Sectores
Entre el susto y la esperanza
La caída industrial se profundizó en junio, pero los primeros números de julio atemperan los malos presagios. Aunque el retroceso sigue vigente, los fantasmas del 2009 no se están repitiendo.
Félix Canale
En junio, continuó enfriándose el desempeño industrial y por tercer mes consecutivo consignó una caída, esta vez de 6,5 por ciento interanual, de acuerdo con el seguimiento que realiza la Unión Industrial Argentina. Es el registro con mayor negatividad desde que la curva estadística comenzó a mostrar señales de recesión en el mes de abril.
Con respecto al mes de mayo el comportamiento manufacturero de junio mostró un reducción neta de 2,4% y con ello en el acumulado del primer semestre del año la retracción interanual alcanza un promedio negativo de 1,7 por ciento. Como dato comparativo, debe recordarse que durante la crisis de 2009 el promedio de caída fue de 8,73 por ciento durante los primeros seis meses.
En una visión panorámica del desempeño industrial, la UIA prosigue señalando la heterogeneidad, con sectores con bajas pronunciadas, como el automotor y metales básicos, a lo que se sumó la desaceleración en la producción del sector químico y petroquímico que venía liderando el crecimiento acumulado.

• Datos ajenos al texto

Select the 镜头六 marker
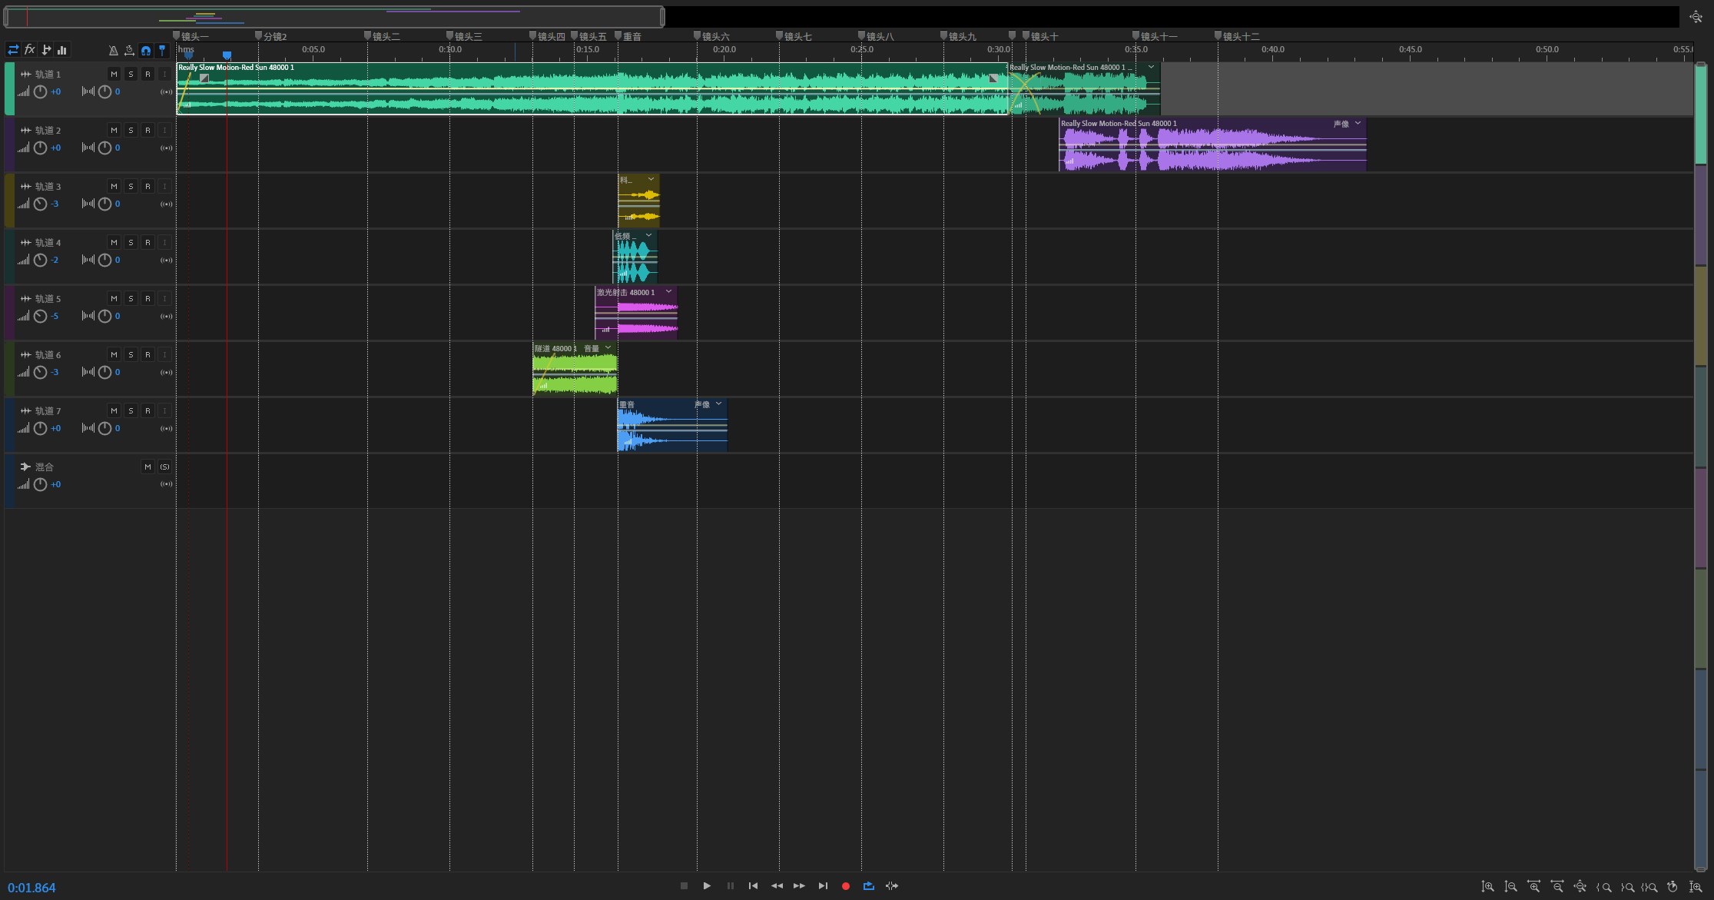pyautogui.click(x=712, y=36)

En el caso del sector químico, la desaceleración ya había sido pronosticada por la Fundación de Investigaciones Económicas Latinoamericanas (Fiel), consultora que observó a mediados de julio que esa industria había acelerado su ritmo de producción en los primeros cinco meses (acumulando stock) frente a los previsibles problemas en el suministro de gas con la llegada del invierno.
Las terminales
Como ya es sabido, el descenso de la producción automotriz es el principal factor que influye en los números finales. En junio, las terminales cayeron 34,4 por ciento interanual. Observa la UIA que si se descuenta este porcentaje del resultado total (-6,5%), el conjunto manufacturero hubiese mostrado una leve contracción de 0,2 por ciento.

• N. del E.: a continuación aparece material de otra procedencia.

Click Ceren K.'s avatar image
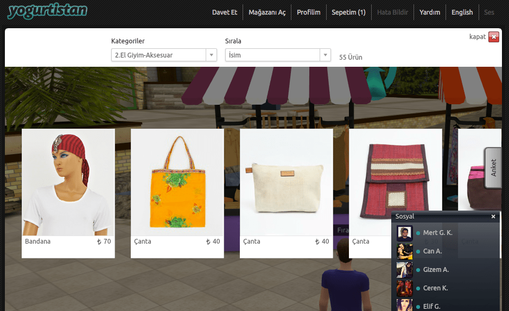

El retroceso del sector automotor, que se viene manifestando desde noviembre de 2011, arrastró consigo el desempeño metalmecánico que cayó 3,1% en junio cerrando el segundo trimestre con un promedio negativo de 4 por ciento.
Las mayores caídas se registraron en autopartes, a lo que se suma el mal desempeño en la fabricación de maquinaria agrícola, rubro este último cuyas ventas disminuyeron cerca de 70 por ciento interanual en el primer semestre, de acuerdo con los cálculos de los propios fabricantes. La central empresaria, por su parte, señala que en el sector metalmecánico las empresas de mayor envergadura son las que muestran las caídas más pronunciadas.
Tendencia
Más allá de estos guarismos que cierran el primer semestre, un dato alentador comenzó a observarse en julio, mes en que las automotrices alcanzaron una producción de 65.900 unidades, que es la más alta desde abril del presente año, según el reporte mensual de la Asociación de Fabricas de Automotores (Adefa).
Con esa cifra, las terminales acumularon una producción total de 397.698 vehículos en los primeros 7 meses, una diferencia de 14% frente a las 462.926 producidas en igual lapso de 2011, pero 24 por ciento más que las fabricadas en junio de 2012.
Esta reducción en el ritmo de caída automotor se reflejó en el Índice de Producción Industrial (IPI) correspondiente a julio, que publica la consultora Orlando J. Ferreres. Según sus números, en junio, el desempeño manufacturero mostró una retracción de 6,9% (en línea con el 6,5% registrado por la UIA), mientras que en julio el número negativo se redujo a 2,3 por ciento.
Para la consultora, julio es el cuarto mes consecutivo de caída interanual, pero es el primero en que la variación intermensual negativa retrocede frente al mes anterior. Este cambio de tendencia, por ahora de un solo mes, “podría significar el inicio de un trayecto de moderada recuperación en lo que resta del año”, prevé la consultora.